Achar recipes vary across regions and families, but the basic process involves fermenting vegetables, fruits, or other ingredients in a mixture of spices, salt, oil, vinegar and lemon juice.
Today, Shikarpur’s achar, alongside its Hyderabadi counterpart, enjoys immense popularity both domestically and internationally. The most favorite Shikarpuri blend is a mixed pickle with carrots, turnips, onions, cauliflower, chickpeas, garlic, green chilies, lime and mango, creating a spicy, tangy and aromatic product that has delighted generations. Other favorites are pickles made of mango, green chilies and chickpeas, as well as pickled chicken, beef and mutton.
Maqsood Ahmed Meerani, a salesman with 30 years of experience, highlighted the popular ‘Mix Oil Golden’ variety.
“It has good quality and is made in mustard oil,” he said. “It includes lemon, chili, mango, carrot, falsa, garlic, ginger and many other ingredients, and it has a very distinct taste.”

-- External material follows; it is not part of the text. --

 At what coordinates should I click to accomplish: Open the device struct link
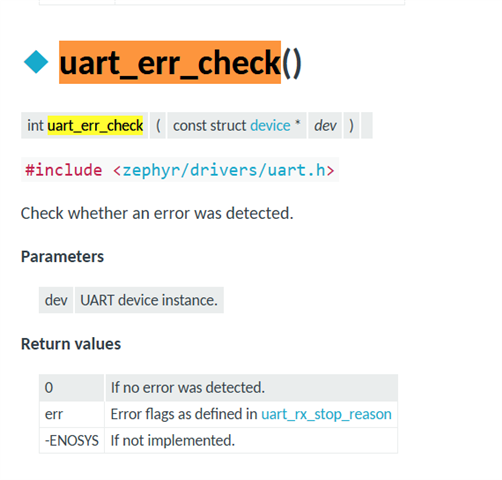pos(270,126)
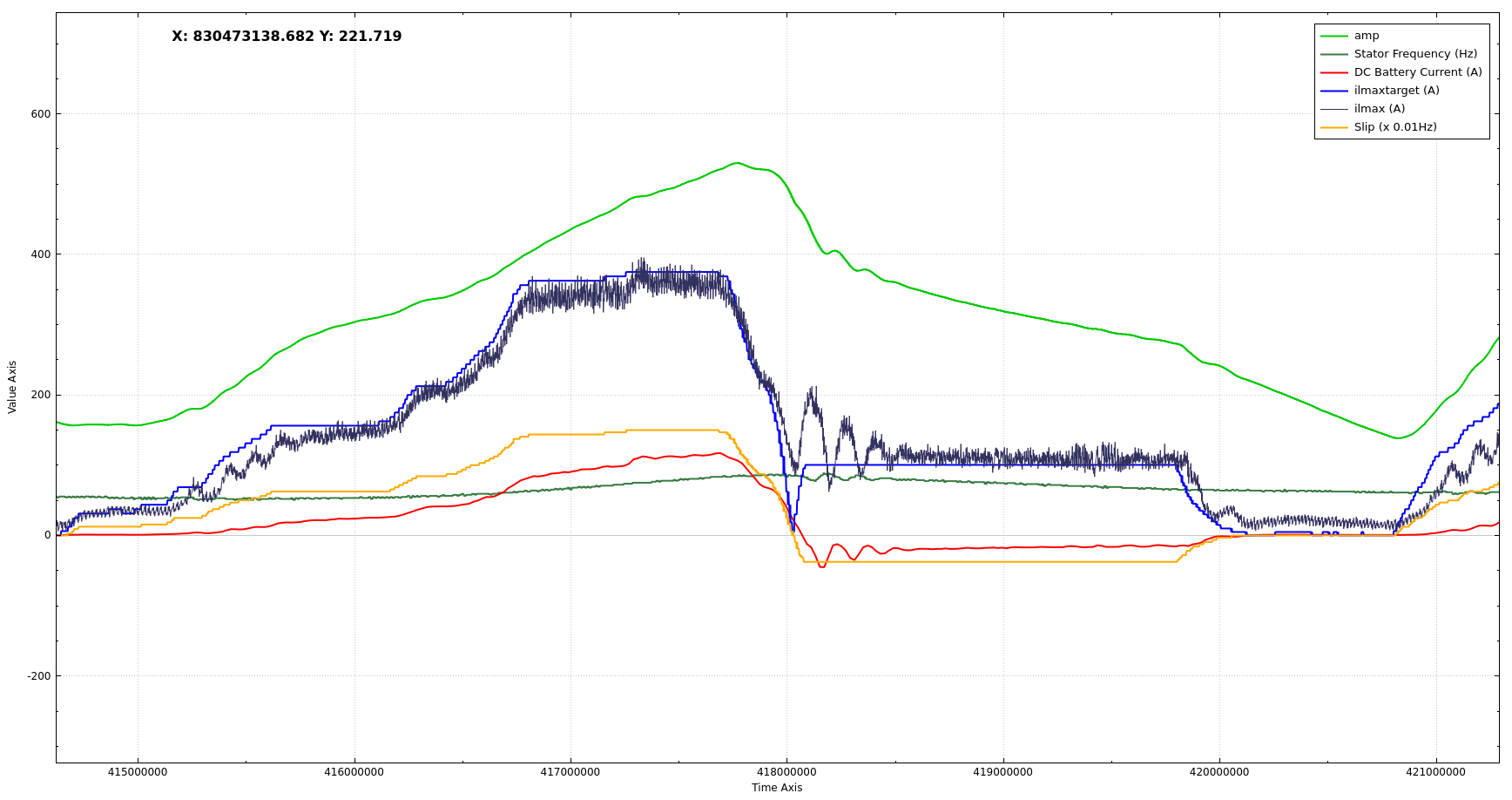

Pickles serve as appetizers and are believed to help in the digestion of foods by aiding the flow of gastric juices. Experts say fermented pickles have beneficial bacteria that help control harmful intestinal microbes.
But the specialty of Shikarpuri achar, according to Saboor, was the meticulously sourced, organic spice mix made by grounding down fresh herbs as per age-old recipes.

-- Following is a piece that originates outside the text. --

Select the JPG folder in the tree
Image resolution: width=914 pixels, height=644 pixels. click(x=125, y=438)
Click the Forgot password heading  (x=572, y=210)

“We buy all our herbs and spices ourselves and grind them with machines, right in front of our eyes,” he said. “All the spices we use are from our ancestors’ formulas, entirely organic.”
Over time, the Hajji Mola Bux brand has refined its techniques, introducing new ingredients, but the core focus on quality and organic spices remains unchanged.
“When the lid of the achar jar opens, and the aroma hits, it should be delightful,” Saboor said. “If it smells good, you can be sure of its quality.”
The business previously sold to Saudi Arabia and the United Kingdom but had to halt exports during the COVID-19 pandemic.
“After Eid, our export business will resume,” Saboor said, referring to the Eid Al-Fitr holiday which falls from Mar. 31 to Apr. 2 this year.
Junaid Ahmed, a resident of Shikarpur, said the city’s achar was so famous friends and relatives residing elsewhere often requested it when they heard someone was traveling from Shikarpur.
“Nothing else, but achar is a must to bring as a gift,” he said as he bought jats of pickles for his family from a local shop.
“It’s something we also send as gifts to our friends or relatives. Whether it’s Karachi or Lahore, no matter where in Pakistan, we send achar as a gift.”